Fed by floodwaters that have travelled more than 1,000 kilometres from the channel country in Queensland, a vast inland sea emerges in the heart of Australia’s driest region.
Lake Eyre actually consists of two lakes, Lake Eyre North (8 430 km²) and Lake Eyre South (1 260 km²), connected by Goyder Channel which has a length of 15 km. It covers a 6th of the continent. It sits below sea level.
It can fill in a matter of days and takes years to dry out and its flood pattern is relatively unknown.
When the lake flood it brings with it an eruption of bird and mammal life. Thousands of birds of many species fly to the lake to breed. Pelicans and seagulls usually coastal birds will fly to the heart of arid desert country to breed there.
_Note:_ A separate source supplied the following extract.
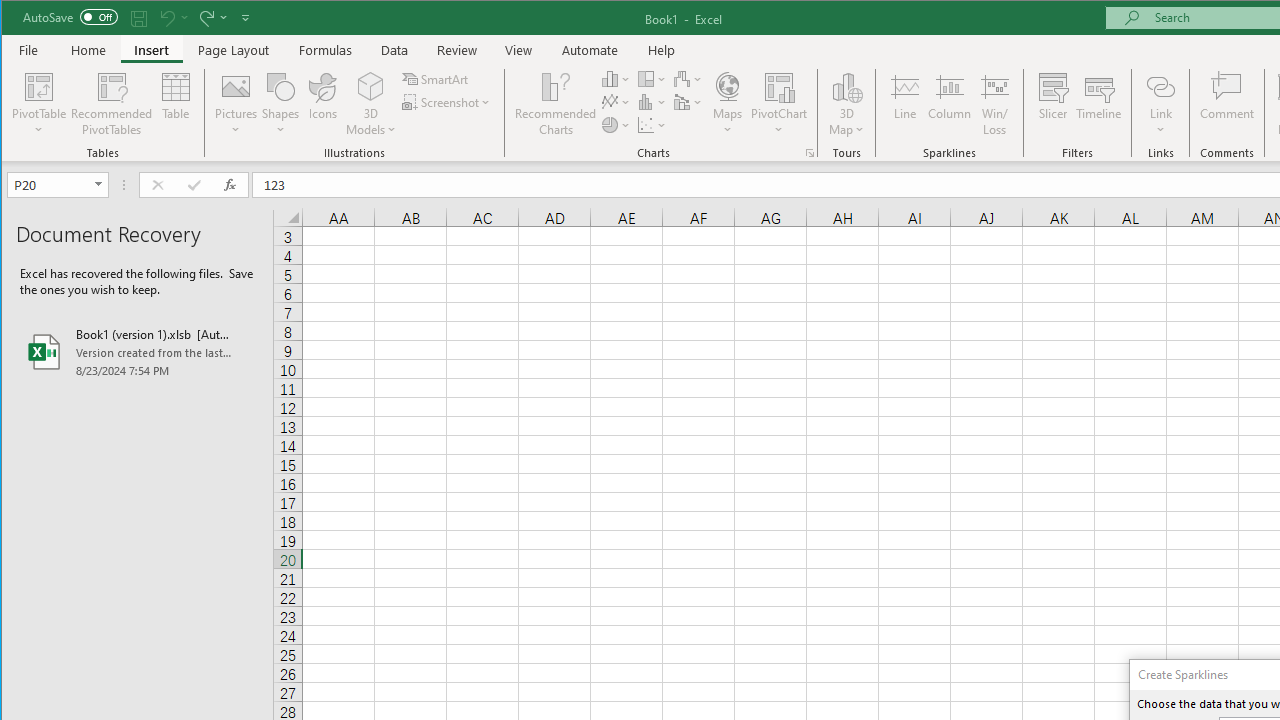  Describe the element at coordinates (371, 85) in the screenshot. I see `'3D Models'` at that location.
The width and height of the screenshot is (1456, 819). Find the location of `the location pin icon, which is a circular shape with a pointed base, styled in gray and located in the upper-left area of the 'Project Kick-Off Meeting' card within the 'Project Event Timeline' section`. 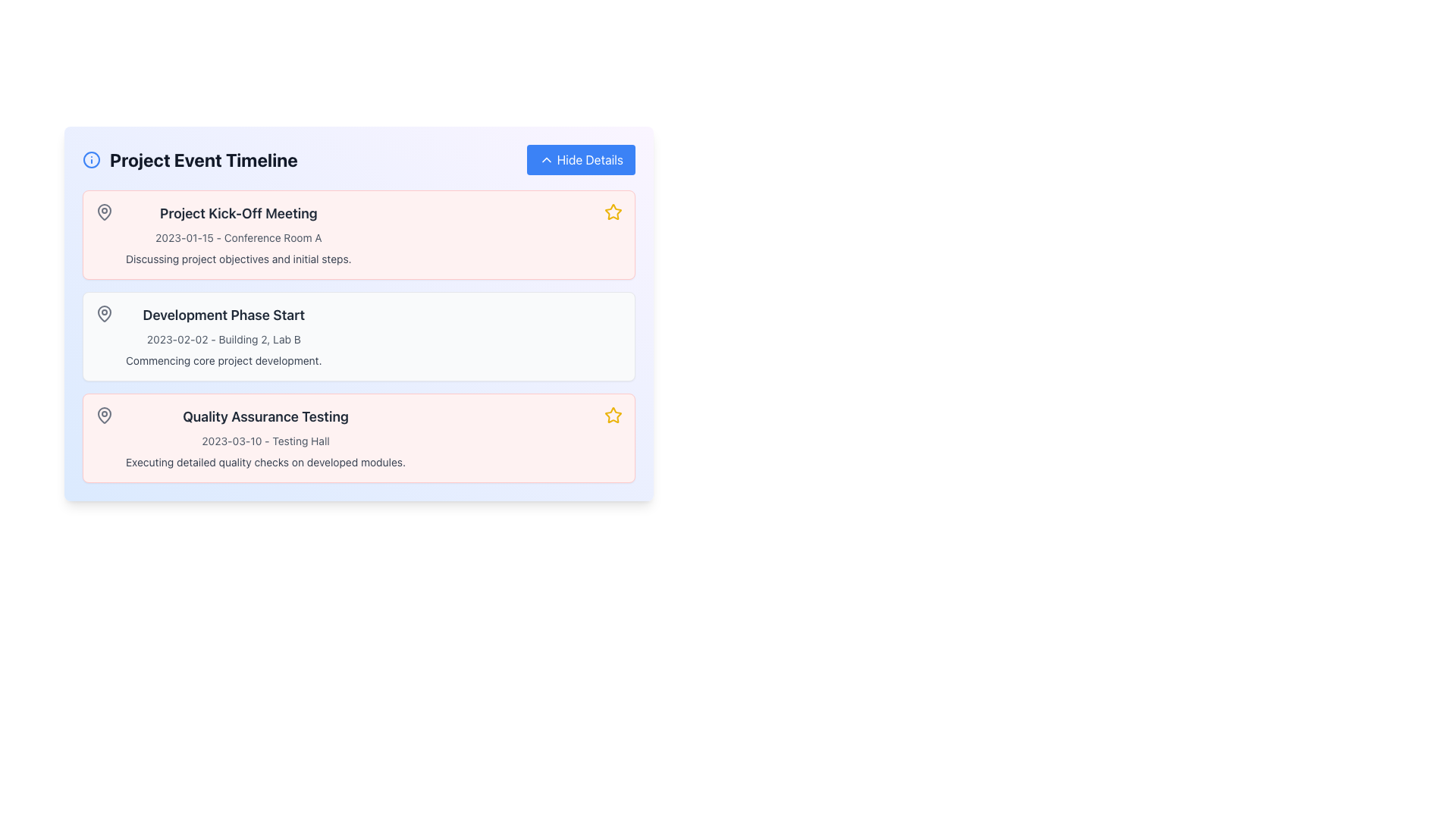

the location pin icon, which is a circular shape with a pointed base, styled in gray and located in the upper-left area of the 'Project Kick-Off Meeting' card within the 'Project Event Timeline' section is located at coordinates (104, 212).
When European explorers first arrived in Australia they believed for many years that an inland sea existed and many perished trying to reach it.
This Lake epitomises the might of Australia as a continent and has the ability to bring a country of coastal hugging individuals to the centre of it vast land. It can humble and subdue a species (human beings) in such an awe inspiring and spectacular fashion. If we get too big for our boots it inevitably reminds us who is boss.
I have a desire to visit the Lake before it drains as I may not get another chance in my life time My artwork combines satellite images of the lake at its various stages of flood and drawings from my sketchbook that remind me of little alien microorganisms. I would like to think that they would be at home in Lake Eyres waters.